The Senate had second thoughts about financial self-sacrifice yesterday as members voted 49 to 47 to give themselves a pay raise of about $9,100 a year while also postponing a limit on their outside earnings to which they agreed only a week ago.

The vote came on an amendment to a $16.1 billion supplemental appropriations bill that was then sent to a House-Senate conference over objections from the White House, which is threatening a veto because of domestic spending allocations that exceed President Reagan's requests.

The vote on compensation would raise senators' annual salaries from $60,662.50 to $69,800, the same salary that House members voted themselves last year.

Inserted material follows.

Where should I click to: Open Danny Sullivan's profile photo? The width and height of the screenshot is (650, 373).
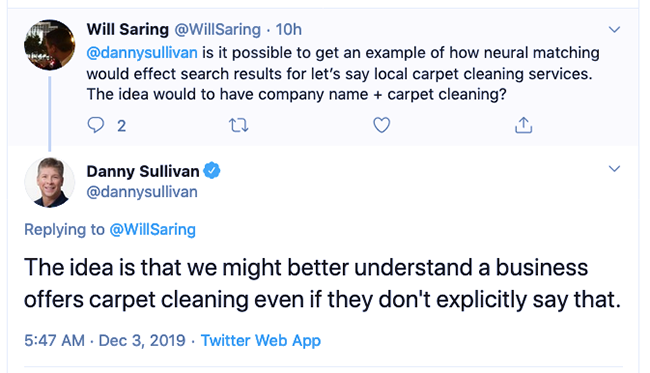coord(50,182)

While the House voted itself a pay raise last year, the Senate did not. Instead, it dropped a limit that was to take effect on members' outside speech-making and other earnings.

This led to charges the Senate in effect was letting itself be bought; some senators last year were able to double their congressional pay through speaking fees from special-interest groups.

Embarrassed as the the amounts of income from moonlighting were disclosed, senators voted 51 to 41 last week to impose a limit of $18,200, or 30 percent of salary, on their earnings from speeches and related activities as of July 1.

Yesterday senators deferred this limit until Dec. 31. In addition, their pay raise means that the limit itself will be higher--30 percent of the $69,800 or $20,940.

The postponement brought predictions that the Senate will never allow the moonlighting cap to take effect, and in any case that senators will go on a speech-making binge for the next six months to beat the deadline.

"There's going to be an Oklahoma land rush to get speaking engagements around here," said Fred M. Wertheimer, president of Common Cause, a self-styled citizens lobbying group, who backed the pay-and-honoraria trade-off despite misgivings about the delay. Heavy speech-making schedules "may be the best guarantee against repeal; they won't be around to do it," he added.

"I will wager anything . . . that come Jan. 1 of 1984 there will be no cap. We have once again postponed the problem," Sen. Lowell P. Weicker Jr. (R-Conn.), who described Congress' handling of its own pay as a "pretzel of political posturing," said.

Weicker, arguing that "you get what you pay for," proposed earlier that the Senate pay itself $100,000 a year and ban all honoraria from speech-making on grounds that senators should be "paid out of the United States Treasury . . . not corporate treasuries." He was defeated, 89 to 6.

The Senate also defeated, 84 to 9, a proposal by Henry M. Jackson (D-Wash.) to lift members' pay to $80,100, the same amount Cabinet members receive.

The pay increase and honoraria delay was then proposed by the bipartisan leadership and was backed by Jackson, who spearheaded the fight for the honoraria cap last week.

"I think Congress is institutionally incapable of setting its own salary," Majority Leader Howard H. Baker Jr. (R-Tenn.) grumbled as he tried to help the Senate out of the mess it created for itself last week.

But the leadership proposal almost was defeated, and was saved only by last-minute vote switches under leadership pressure.

Among the reluctant supporters was Sen. Jake Garn (R-Utah), who protested that the Senate was using a double standard to impose restrictions on outside honoraria by less affluent senators while imposing no limits on investments by rich senators. "We have never seen the Senate more at its worst . . . . The whole proceeding is incredibly offensive to me and brings discredit on this body," Garn said.

"We're fast becoming a body in which only the most affluent can serve," added Sen. John G. Tower (R-Tex.).

Garn, Tower and others indicated they will push in the future for restrictions on unearned income, or at least more detailed public disclosure of assets and investments.

While the Senate could try to reverse the honoraria ceiling before January, Wertheimer said the House would probably block such action in hopes of using outside income limits for senators as leverage for pay raises for both houses. It was the House that started this year's pay controversy by proposing a 30 percent limit on outside earnings of senators.

The House is not expected to object to the senatorial pay raise but it was not clear yesterday whether it would contest the postponement of the ceiling on honoraria.

There are also other major issues for a conference to resolve in the supplemental money bill, including an $8.5 billion Senate add-on to increase U.S. support for the International Monetary Fund and a House proposal, rejected by the Senate, to ban leasing of federally owned coal through Sept. 30, the end of the 1983 fiscal year.

When the Senate began work on the supplemental appropriation last week, it exceeded administration requests by roughly $650 million. But Senate Appropriations Committee Chairman Mark O. Hatfield (R-Ore.) said he hoped to whittle off enough in conference to satisfy the White House.

However, the Senate added $400 million more, half of it to finance health insurance for the unemployed if legislation to provide the insurance is passed this summer. The appropriations bill was approved by the Senate, 64 to 33, not a sufficient number of yes votes to override a presidential veto.